Diet and Smoking Interact With Your Genes
One of the most practical findings in AMD genetics is that lifestyle doesn’t affect everyone’s risk equally. Your genetic makeup influences how much benefit you get from a healthy diet.
Data from the Age-Related Eye Disease Study (AREDS) showed that people who followed a Mediterranean-style diet, rich in fish, vegetables, olive oil, and nuts, were less likely to develop advanced AMD. But this protective effect was concentrated among people who carried at least one protective version of the CFH gene. Those with only high-risk CFH variants didn’t see the same benefit from diet alone. This doesn’t mean diet is pointless if you carry risk genes, but it does suggest that the interaction between genetics and nutrition is more nuanced than a simple “eat well and you’ll be fine” message.
Smoking is the single strongest modifiable risk factor for AMD, and it interacts with genetics in a particularly unfavorable way. People who carry mutations in genes like CFH and NOS2A face a significantly amplified risk when they also have a smoking history. Perhaps more sobering, research shows little reduction in AMD risk even 15 or more years after quitting. The damage from smoking appears to compound with genetic vulnerability in ways that are difficult to reverse.
Juvenile Macular Degeneration Is Different
When people search about the genetics of macular degeneration, they sometimes mean Stargardt disease, the most common form of juvenile macular degeneration.

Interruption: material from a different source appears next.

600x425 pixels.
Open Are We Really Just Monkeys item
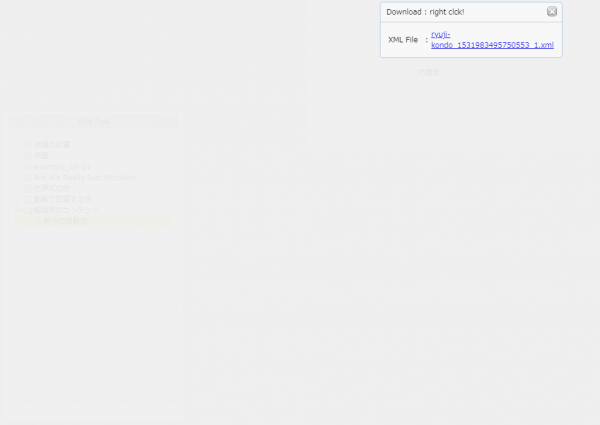coord(84,178)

This condition is genetically distinct from AMD. Stargardt disease is most often caused by mutations in the ABCA4 gene and follows an autosomal recessive inheritance pattern, meaning a child must inherit a defective copy from both parents to develop the disease. Parents who each carry one copy are typically unaffected themselves.
A less common form of Stargardt disease is caused by mutations in the ELOVL4 gene and follows an autosomal dominant pattern, where inheriting just one copy of the altered gene is enough. Unlike AMD, which typically appears after age 50 and involves many genes, Stargardt disease usually begins in childhood or early adulthood and traces back to a single gene.
Should You Get Genetic Testing?
The American Academy of Ophthalmology does not currently recommend genetic testing for AMD. The reasoning is straightforward: no gene therapy exists to prevent or treat the disease, so identifying your specific risk variants wouldn’t change your clinical care. Your eye doctor will monitor you and recommend treatments based on the stage and type of AMD you have, not on which genes are involved.
What family history can do, though, is motivate earlier and more frequent screening. If AMD runs in your family, regular dilated eye exams become more important starting in your 50s (or earlier if you have other risk factors like smoking). Catching the disease in its early, dry stage gives you more time to adopt protective habits and begin monitoring for any progression to the more damaging wet form. Globally, AMD cases more than doubled between 1990 and 2021, rising from about 3.6 million to over 8 million, driven largely by aging populations. The genetic risk hasn’t changed, but the number of people living long enough to express that risk has.